Driver-Defined WMI Data Items

A data item in a class definition of WMI data or event block can be one of the following:

  • A basic data type such as a string or an unsigned integer.

  • An embedded class. An embedded class is used only as a data item in another class definition and is not exposed as a data block or event block.

  • A fixed-length or variable-length array of a basic data type or embedded class.

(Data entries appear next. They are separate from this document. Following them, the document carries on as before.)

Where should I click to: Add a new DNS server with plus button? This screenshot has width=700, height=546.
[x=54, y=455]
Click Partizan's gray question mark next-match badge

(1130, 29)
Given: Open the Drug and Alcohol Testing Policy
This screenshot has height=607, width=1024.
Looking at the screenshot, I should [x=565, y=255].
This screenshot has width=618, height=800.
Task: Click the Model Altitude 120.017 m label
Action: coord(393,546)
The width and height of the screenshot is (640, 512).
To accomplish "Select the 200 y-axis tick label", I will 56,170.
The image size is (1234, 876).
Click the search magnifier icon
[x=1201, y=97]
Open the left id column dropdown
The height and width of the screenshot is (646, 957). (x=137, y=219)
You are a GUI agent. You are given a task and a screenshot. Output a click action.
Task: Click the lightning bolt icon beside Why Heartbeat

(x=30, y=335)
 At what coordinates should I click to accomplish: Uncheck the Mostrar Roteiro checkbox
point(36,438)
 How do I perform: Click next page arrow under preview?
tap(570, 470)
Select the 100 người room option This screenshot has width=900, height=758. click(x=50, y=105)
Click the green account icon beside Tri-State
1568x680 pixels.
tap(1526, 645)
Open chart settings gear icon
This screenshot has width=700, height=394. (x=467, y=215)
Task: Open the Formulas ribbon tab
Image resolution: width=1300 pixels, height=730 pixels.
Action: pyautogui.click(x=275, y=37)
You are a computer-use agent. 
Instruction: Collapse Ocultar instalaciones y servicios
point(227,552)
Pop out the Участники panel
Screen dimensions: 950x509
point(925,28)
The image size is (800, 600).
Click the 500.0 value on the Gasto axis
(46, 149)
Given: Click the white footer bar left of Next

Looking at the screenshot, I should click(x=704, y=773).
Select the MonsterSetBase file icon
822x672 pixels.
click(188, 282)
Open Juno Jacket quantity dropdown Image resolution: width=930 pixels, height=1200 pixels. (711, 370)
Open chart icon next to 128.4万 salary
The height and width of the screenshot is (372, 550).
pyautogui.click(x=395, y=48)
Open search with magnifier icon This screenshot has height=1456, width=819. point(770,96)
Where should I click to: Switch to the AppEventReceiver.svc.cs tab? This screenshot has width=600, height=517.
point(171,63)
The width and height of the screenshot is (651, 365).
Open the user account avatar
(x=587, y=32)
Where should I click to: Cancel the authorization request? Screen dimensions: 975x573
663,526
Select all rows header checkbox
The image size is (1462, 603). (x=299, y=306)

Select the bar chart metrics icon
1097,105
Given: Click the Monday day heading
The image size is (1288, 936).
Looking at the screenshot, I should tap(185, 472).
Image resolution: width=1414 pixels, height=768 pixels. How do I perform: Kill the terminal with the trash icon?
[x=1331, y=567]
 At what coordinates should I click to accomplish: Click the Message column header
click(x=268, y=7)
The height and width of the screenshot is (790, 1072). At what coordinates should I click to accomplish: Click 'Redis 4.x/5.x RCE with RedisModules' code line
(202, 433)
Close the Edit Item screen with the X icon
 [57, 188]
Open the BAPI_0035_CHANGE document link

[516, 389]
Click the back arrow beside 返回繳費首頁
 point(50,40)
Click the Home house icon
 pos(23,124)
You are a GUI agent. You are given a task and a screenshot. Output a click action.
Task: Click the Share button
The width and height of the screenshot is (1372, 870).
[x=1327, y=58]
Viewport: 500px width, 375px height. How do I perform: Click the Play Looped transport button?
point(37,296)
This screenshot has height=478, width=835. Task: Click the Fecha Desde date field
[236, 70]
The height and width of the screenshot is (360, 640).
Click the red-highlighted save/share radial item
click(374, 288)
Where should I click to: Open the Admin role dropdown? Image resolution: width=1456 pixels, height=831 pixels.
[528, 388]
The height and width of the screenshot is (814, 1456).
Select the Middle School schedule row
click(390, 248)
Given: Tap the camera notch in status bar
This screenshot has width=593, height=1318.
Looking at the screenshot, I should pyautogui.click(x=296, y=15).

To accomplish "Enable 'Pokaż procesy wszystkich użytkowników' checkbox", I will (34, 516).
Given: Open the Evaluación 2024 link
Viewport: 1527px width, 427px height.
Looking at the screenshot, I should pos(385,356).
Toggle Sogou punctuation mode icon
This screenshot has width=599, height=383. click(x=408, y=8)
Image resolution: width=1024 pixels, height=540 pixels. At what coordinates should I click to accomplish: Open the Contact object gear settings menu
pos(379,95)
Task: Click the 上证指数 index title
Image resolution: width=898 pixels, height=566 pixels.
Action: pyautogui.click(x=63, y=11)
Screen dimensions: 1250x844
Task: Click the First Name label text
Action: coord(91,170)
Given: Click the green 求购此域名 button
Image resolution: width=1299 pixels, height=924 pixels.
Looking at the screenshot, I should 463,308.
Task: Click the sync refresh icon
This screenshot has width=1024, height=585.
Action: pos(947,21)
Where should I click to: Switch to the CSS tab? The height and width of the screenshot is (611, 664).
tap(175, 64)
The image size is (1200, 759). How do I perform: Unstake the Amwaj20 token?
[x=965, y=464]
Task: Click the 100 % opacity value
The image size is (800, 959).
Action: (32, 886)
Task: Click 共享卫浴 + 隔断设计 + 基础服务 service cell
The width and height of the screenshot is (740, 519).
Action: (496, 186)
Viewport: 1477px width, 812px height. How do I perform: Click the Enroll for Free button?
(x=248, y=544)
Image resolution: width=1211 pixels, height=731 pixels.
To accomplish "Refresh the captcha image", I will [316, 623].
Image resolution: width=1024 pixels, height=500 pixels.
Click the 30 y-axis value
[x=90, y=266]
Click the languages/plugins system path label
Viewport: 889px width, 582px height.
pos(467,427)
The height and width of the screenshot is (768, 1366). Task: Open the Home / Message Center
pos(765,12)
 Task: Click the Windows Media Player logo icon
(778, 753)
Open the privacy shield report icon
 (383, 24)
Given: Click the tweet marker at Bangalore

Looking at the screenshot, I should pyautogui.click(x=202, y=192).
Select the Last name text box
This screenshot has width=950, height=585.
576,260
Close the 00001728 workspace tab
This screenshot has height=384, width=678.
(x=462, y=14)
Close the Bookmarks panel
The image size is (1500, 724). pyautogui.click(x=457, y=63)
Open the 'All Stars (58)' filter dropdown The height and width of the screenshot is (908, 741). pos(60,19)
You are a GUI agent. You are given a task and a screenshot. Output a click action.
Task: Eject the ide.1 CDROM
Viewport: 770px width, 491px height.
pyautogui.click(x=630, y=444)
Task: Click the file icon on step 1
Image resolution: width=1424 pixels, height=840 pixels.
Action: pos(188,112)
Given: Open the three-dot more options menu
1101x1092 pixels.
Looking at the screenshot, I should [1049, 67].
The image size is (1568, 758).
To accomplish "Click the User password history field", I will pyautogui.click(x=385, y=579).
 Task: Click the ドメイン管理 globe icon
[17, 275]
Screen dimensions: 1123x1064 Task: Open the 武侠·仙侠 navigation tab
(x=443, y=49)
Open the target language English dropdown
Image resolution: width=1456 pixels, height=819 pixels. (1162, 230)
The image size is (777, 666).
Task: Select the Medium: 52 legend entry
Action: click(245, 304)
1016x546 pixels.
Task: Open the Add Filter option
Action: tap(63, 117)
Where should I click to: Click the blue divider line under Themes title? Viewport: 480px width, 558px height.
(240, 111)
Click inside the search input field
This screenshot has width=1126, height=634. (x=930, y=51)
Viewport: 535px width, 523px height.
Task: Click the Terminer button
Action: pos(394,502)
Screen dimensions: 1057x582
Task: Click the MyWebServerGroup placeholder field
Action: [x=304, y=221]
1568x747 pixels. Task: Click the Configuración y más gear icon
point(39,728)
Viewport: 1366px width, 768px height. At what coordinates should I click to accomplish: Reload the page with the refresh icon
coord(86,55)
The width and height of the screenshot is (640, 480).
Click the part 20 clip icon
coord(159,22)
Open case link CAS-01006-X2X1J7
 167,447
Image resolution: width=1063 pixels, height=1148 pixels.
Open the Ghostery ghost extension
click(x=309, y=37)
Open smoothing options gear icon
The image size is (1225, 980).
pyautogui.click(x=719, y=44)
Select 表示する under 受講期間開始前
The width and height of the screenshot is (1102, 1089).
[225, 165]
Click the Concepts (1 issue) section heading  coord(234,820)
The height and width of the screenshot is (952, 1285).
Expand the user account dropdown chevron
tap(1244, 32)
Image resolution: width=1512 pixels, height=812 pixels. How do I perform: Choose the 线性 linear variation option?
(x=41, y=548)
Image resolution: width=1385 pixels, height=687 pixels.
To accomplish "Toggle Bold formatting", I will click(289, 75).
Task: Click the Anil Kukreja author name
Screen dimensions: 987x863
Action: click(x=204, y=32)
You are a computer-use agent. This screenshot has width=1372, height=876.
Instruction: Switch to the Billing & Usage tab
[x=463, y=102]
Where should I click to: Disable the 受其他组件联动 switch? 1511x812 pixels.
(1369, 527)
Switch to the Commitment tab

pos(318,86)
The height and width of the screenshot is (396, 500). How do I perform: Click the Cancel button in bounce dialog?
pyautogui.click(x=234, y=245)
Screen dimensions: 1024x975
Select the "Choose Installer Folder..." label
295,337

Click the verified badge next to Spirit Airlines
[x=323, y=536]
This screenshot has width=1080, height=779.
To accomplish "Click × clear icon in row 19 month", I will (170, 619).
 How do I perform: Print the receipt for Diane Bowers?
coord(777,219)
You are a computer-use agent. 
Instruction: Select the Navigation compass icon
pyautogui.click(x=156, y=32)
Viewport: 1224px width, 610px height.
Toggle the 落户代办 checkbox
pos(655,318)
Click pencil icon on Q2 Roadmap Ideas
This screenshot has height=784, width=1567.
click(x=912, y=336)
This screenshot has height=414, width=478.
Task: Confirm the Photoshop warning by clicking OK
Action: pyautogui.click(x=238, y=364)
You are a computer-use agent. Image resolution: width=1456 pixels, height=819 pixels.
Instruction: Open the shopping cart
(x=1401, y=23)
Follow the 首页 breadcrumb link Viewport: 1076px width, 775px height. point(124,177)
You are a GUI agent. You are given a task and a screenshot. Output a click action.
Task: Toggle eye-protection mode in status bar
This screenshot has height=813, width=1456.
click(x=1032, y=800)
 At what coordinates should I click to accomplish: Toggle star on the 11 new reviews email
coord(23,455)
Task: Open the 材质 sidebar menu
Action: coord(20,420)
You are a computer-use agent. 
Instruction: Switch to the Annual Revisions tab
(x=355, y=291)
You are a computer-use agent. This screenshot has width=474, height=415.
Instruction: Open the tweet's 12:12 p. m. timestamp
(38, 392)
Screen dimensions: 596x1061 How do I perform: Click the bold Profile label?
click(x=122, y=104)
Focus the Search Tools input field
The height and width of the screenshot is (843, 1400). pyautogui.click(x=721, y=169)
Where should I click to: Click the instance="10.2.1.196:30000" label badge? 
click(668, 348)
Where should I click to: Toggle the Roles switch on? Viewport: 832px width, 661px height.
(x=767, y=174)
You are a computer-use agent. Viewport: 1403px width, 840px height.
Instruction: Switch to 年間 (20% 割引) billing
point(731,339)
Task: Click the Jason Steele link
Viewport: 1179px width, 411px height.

When sending a data block to WMI, a driver must align the start of the block on an 8-byte boundary. All subsequent data items in the block must be aligned on the corresponding alignment for the data type. A boolean or uint8 should be aligned on a 1-byte boundary. A sint16, uint16, or string item should be aligned on a 2-byte boundary, and so on. Arrays should be aligned based upon the base type of the array. An array of bytes should be aligned on a byte boundary, an array of uint64 should be aligned on an 8-byte boundary, and so on. An embedded class should be aligned based upon the natural alignment of the embedded class which is defined to be the largest element within the embedded class. For example, if an embedded class has a uint64, the class should be aligned on an 8-byte boundary. WMI data item alignment follows the same conventions as the /Zp8 switch on the Microsoft C compiler.

A driver writer does not necessarily have to define data items in a block other than the required items InstanceName and Active. For example, an empty event block can serve as notification that an event occurred, without additional data. Or a data block might simply enumerate instance names in response to an IRP_MN_QUERY_ALL_DATA request.

The following table lists the MOF data types that can be used to define items in a WMI data or event block. For more information about MOF data types, see the Microsoft Windows SDK.

Data typeData formatAlignment (in bytes)

string

A USHORT specifying the string length in bytes, followed by the Unicode string data. The string data may optionally include a terminating 0 followed by padding. If so, the string length must include the terminating 0 and padding. Drivers can use the MaxLen qualifier to specify the maximum length in characters of the string. Drivers that specify a maximum string length can use a fixed size buffer to hold the string. If the string is strictly smaller than the size of the buffer, then the driver can pad the rest of the string with zeros.

2

boolean

A one-byte value where 0 is FALSE and any nonzero value is TRUE

1

sint8

Signed 8-bit integer

1

uint8

Unsigned 8-bit integer

1

sint16

Signed 16-bit integer

2

uint16

Unsigned 16-bit integer

2

sint32

Signed 32-bit integer

4

uint32

Unsigned 32-bit integer

4

sint64

Signed 64-bit integer

8

uint64

Unsigned 64-bit integer

8

datetime

A fixed-length 25-character Unicode string that specifies an absolute date or time interval. A datetime value has the following format:

yyyymmddhhmmss.mmmmmmsutc

where:

yyyy is the 4-digit year

mm is the 2-digit month

dd is the 2-digit day of the month

hh is the hour according to a 24-hour clock

mm is the minute

ss is the seconds

mmmmmm is the number of microseconds

s is a plus sign (+) or minus sign (-), indicating whether utc is a positive or negative offset from Universal Time Coordinates; or a colon (:), indicating that the datetime value is an interval.

utc is the offset in minutes from Universal Time Coordinates. If utc is zero (000), the datetime value is an interval.

Values must be zero-padded. Fields that are not significant can be filled with asterisks (*).